On Friday, the federal Justice and Education Departments issued a joint “guidance” on the meaning of Fisher v. UT‐Austin. This advice, consisting of a platitudinal cover letter and a superficial Q & A. The government’s position, remarkably, is that Fisher simply reaffirmed 2003’s ruling in Grutter v. Bollinger, which held that educational diversity could be a compelling interest that justified racial preferences at the University of Michigan. “Run along, nothing to see here,” the various civil‐rights‐division bureaucrats seem to say, “the Supreme Court just vacated the lower court’s decision because it didn’t check all the procedural boxes.
To say that the government is being disingenuous here would be like saying that Ted Cruz has a mild distaste for Obamacare. As Richard Kahlenberg comments at the blog of The Chronicle of Higher Education:
This reading of the two Supreme Court cases as essentially identical would presumably be surprising to the justices of the court. Five Supreme Court justices participated in both Grutter and Fisher, yet four of them switched sides in the two cases. Justices Anthony M. Kennedy, Antonin Scalia, and Clarence Thomas dissented in Grutter, in part because universities were not made to demonstrate that race‐neutral strategies were insufficient to produce racial diversity, yet those justices were in the majority in Fisher.

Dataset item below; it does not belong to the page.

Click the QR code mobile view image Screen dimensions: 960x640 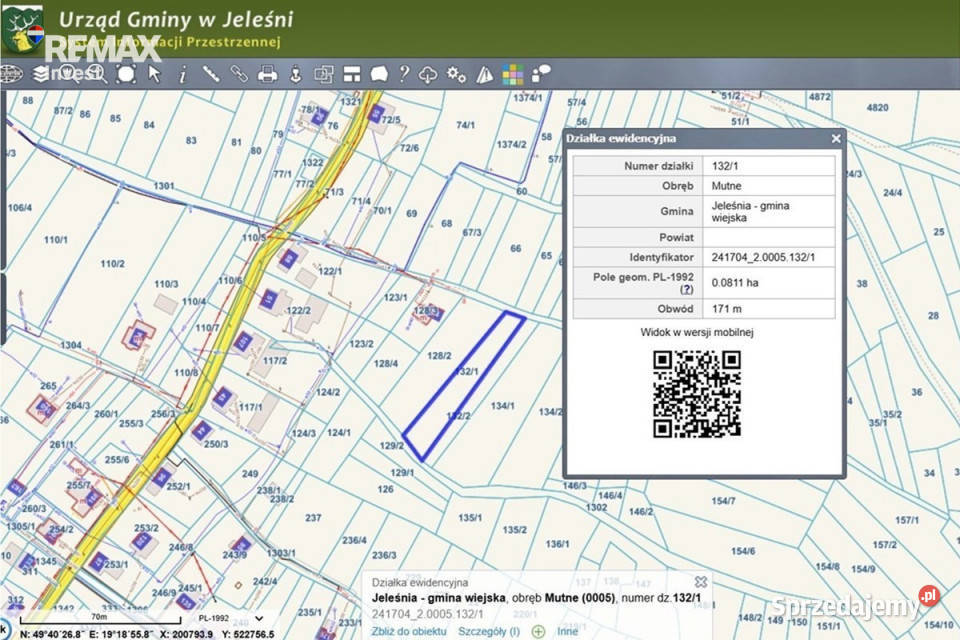coord(697,394)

Meanwhile, Justice Ruth Bader Ginsburg switched in the other direction, from the majority in Grutter to the dissent in Fisher. Her dissent complained that the majority would push universities to adopt race‐neutral strategies like Texas’ top 10‐percent plan, which she viewed as disingenuous. (Justice Stephen G. Breyer, alone, was in the majority in both cases.)
Moreover, the government is green‐lighting any and all diversity initiatives rather than giving actual guidance about how to survive the legal minefield that administrators now inhabit. As Roger Clegg put it at National Review Online:
The fact is that this guidance is designed not to help schools follow the law, but to push them to adopt dubious race‐based policies that the Supreme Court has warned against, and that have prompted lawsuits in the past, but that the Obama administration and its political allies stubbornly support. The whole tone of the new guidance is to offer encouragement to schools that want to engage in racial and ethnic discrimination: The administration promises that it “will continue to be a resource” for such schools.

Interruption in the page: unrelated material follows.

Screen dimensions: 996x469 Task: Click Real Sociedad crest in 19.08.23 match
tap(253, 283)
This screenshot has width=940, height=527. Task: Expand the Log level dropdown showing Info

It is as if the FBI offered eager encouragement to state and local police that wanted to engage in racial profiling without violating the law. Whether such discrimination may sometimes be legally permissible or not, why should the federal government issue a document the tone of which is not a stern warning about the many legal pitfalls, but cheerful encouragement to the police to do as much of it as they can get away with? Why urge schools to get as close to the legal line as they can, when it is unnecessary and bad policy for them to approach it at all?
In short, the government not only pretends that the Supreme Court didn’t mean what it said, but is encouraging college officials in their massive resistance to yet another Supreme Court ruling on civil rights. These actions enable the type of “holistic” racial balancing that results in greater racial‐achievement gaps than illegal quotas ever did. Racial preferences today, racial preferences tomorrow, racial preferences forever.
It would be comical if it weren’t so sad — and if it weren’t backed by the full force of the nation’s chief law enforcement officers.